Management of Ewing Sarcoma Family of Tumors: A Short Description of a Rare Primitive Uterine pPNET and Literature Review
Received 23 April 2019
Accepted for publication 12 December 2019
Published 14 February 2020 Volume 2020:13 Pages 1179—1184
Checked for plagiarism Yes
Review by Single anonymous peer review
Peer reviewer comments 3
Editor who approved publication: Prof. Dr. Takuya Aoki
Salvatore Pisconti,1 Giuseppina Della Vittoria Scarpati,2 Carlo Buonerba,3 Simona Messinese,1 Roberta Carella,1 Massimiliano Di Marzo,4 Giuseppe Di Lorenzo,3 Grazia Lazzari,5 Francesco Perri,6 Raffaele Solla7,8
1Medical Oncology Unit, POC, SS Annunziata, Taranto, Italy; 2Medical Oncology Unit, Pollena Trocchia Hospital, ASL NA3sud, Naples, Italy; 3Department of Clinical Medicine and Surgery, University Federico II of Naples, Naples, Italy; 4Department of Abdominal Surgery, National Tumor Institute of Naples IRCCS G. Pascale, Naples, Italy; 5Department of Radiation Oncology, POC, SS Annunziata, Taranto, Italy; 6Head and Neck Medical Oncology Unit, National Tumor Institute of Naples IRCCS G. Pascale, Naples, Italy; 7Department of Radiation Oncology, University of Naples Federico II, Naples, Italy; 8Italian National Research Council, Institute of Biostructure & Bioimaging, Naples, Italy
Correspondence: Francesco Perri
Head and Neck Medical Oncology Unit, National Tumor Institute of Naples IRCCS G. Pascale, Via Mariano Semmola, Naples 80131, Italy
Email [email protected]
Purpose: To describe the outcome of a patient with a rare primitive uterine pPNET and to perform a review of the available data in literature, leading the clinicians to better face this rare disease.
Methods: We have rescued data regarding the multidisciplinary treatment of pPNET from the PUBMED database, highlighting also issues regarding the pathogenesis and the genetic landscape of the ESFTs (Ewing Sarcoma Family of Tumors).

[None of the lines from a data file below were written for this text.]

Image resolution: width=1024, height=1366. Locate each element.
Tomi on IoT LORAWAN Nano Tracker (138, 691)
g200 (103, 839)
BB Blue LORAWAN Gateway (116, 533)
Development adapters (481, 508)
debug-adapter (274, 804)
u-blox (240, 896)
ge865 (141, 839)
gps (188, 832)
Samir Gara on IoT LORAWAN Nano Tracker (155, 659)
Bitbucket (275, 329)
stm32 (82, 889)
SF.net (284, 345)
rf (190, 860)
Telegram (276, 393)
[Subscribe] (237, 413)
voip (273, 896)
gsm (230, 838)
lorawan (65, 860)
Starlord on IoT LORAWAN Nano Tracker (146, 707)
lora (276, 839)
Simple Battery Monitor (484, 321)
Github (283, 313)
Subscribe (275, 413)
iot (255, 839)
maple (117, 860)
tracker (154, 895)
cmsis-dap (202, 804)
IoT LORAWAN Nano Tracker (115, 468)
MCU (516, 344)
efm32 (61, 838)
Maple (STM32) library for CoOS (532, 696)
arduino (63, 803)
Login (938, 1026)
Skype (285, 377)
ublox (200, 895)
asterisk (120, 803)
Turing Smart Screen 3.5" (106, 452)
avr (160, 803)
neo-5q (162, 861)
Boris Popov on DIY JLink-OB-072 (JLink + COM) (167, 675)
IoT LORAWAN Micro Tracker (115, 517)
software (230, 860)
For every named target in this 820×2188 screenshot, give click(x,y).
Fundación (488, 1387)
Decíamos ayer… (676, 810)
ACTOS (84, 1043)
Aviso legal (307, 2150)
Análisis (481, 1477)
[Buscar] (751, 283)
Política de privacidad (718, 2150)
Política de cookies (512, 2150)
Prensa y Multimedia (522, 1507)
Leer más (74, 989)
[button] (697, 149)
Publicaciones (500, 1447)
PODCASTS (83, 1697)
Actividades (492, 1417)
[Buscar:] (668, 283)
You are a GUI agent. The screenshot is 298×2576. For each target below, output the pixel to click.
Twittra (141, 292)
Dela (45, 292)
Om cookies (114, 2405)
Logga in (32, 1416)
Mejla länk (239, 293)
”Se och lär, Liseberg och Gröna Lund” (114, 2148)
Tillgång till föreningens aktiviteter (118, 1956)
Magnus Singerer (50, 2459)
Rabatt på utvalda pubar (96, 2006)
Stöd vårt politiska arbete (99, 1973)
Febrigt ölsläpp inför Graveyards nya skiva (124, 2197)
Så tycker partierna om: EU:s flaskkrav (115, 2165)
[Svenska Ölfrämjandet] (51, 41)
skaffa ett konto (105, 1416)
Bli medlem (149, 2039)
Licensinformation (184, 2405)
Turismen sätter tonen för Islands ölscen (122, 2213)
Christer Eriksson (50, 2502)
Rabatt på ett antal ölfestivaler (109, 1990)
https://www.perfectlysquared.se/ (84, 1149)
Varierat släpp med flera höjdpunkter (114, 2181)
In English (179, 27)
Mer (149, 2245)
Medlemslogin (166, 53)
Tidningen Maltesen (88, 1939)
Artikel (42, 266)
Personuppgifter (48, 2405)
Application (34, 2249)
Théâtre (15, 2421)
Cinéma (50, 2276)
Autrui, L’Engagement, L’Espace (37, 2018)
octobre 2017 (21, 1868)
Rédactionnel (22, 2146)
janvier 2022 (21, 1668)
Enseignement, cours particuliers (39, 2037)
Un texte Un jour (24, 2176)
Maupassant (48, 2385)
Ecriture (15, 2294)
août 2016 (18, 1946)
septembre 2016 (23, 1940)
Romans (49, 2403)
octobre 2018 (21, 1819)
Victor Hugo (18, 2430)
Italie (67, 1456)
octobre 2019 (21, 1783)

Results: Ewing sarcoma and primitive neuroectodermal tumors (PNETs) are small round cell tumors presenting with different degrees of neuroectodermal differentiation. PNETs are further divided into central PNET and peripheral PNET (pPNET). Since pPNETs share the same genetic background of Ewing Sarcomas, they are considered to belong to the Ewing Sarcoma Family of Tumors (ESFTs). Multimodality treatment currently represents the best choice to offer to the affected patients.
Conclusion: Although pPNETs are generally diagnosed in children and young adults, an elderly woman aged 85 years came to our attention after a diagnosis of uterine pPNET. Her medical history is presented here, along with a literature review of the subject, highlighting the main biological, pathological and clinical features, with a hypothesis about the possible future therapeutic approaches for these rare malignancies.
Keywords: PNET, pPNET, Ewing Sarcoma, genetics
Ewing sarcoma and primitive neuroectodermal tumors (PNETs) are small round cell tumors originating from fetal neuroectodermal cells and showing various degrees of neuroectodermal differentiation. They are commonly diagnosed during childhood and originate in the bone, the nervous system and in soft tissues.1,2
From a pathological and genetic perspective, PNETs appear closely related to Ewing sarcoma (ES), and for a long time, it was believed that they originated from mesenchymal stem cells. Lately, recent studies on electron microscopy and immunohistochemical techniques have instead found a neuroepithelial origin of Ewing Sarcoma cells so that it is currently considered as a member of the PNETs.3 PNETs show improved neural differentiation if compared to Ewing Sarcoma,3 and include central and peripheral tumors. Peripheral PNETs (pPNETs) occur mostly in the soft tissue of the thoracopulmonary region, of the pelvis, and of lower extremities. Both ES and pPNET show the same chromosomal translocations such as t(11;22)(q24;q12) and were included in the same category of ES family of tumors (ESFTs) by the World Health Organization Classification in 2002. ESFTs include Askin’s tumor also (Table 1), but do not include central PNETs, which have a different genetic background.6 While ES is mostly diagnosed in the bone, pPNETs are commonly reported in soft tissues.4,5
Table 1 Classification of Ewing Sarcoma Family of Tumors
An 84-year-old woman came to our attention on August 1, 2017 due to vaginal bleeding.
A large, partially necrotic lesion measuring about 10 cm was reported in the uterine fundus on the whole-body CT (computed tomography) scan with and without contrast, along with multiple enlarged pelvic lymph-nodes (largest short axis, 2 cm). No distant metastases in lung, liver or bone were reported.
On August 22, 2017, the patient underwent total hysterectomy with bilateral salpingo-oophorectomy, pelvic lymphadenectomy and omentectomy.
Histological analysis showed a peripheral primitive neuroectodermal tumor (pPNET) arising from the fundus of uterus and infiltrating the perimetrium and parametrium through the uterine wall (Figure 1). Peritoneal carcinomatosis, but not lymph node metastasis, was also reported.
Figure 1 Primitive uterine PNET.
Immunohistochemical analysis showed a strong positivity for CD99, vimentin, CD56, Synaptophysin, WT-1.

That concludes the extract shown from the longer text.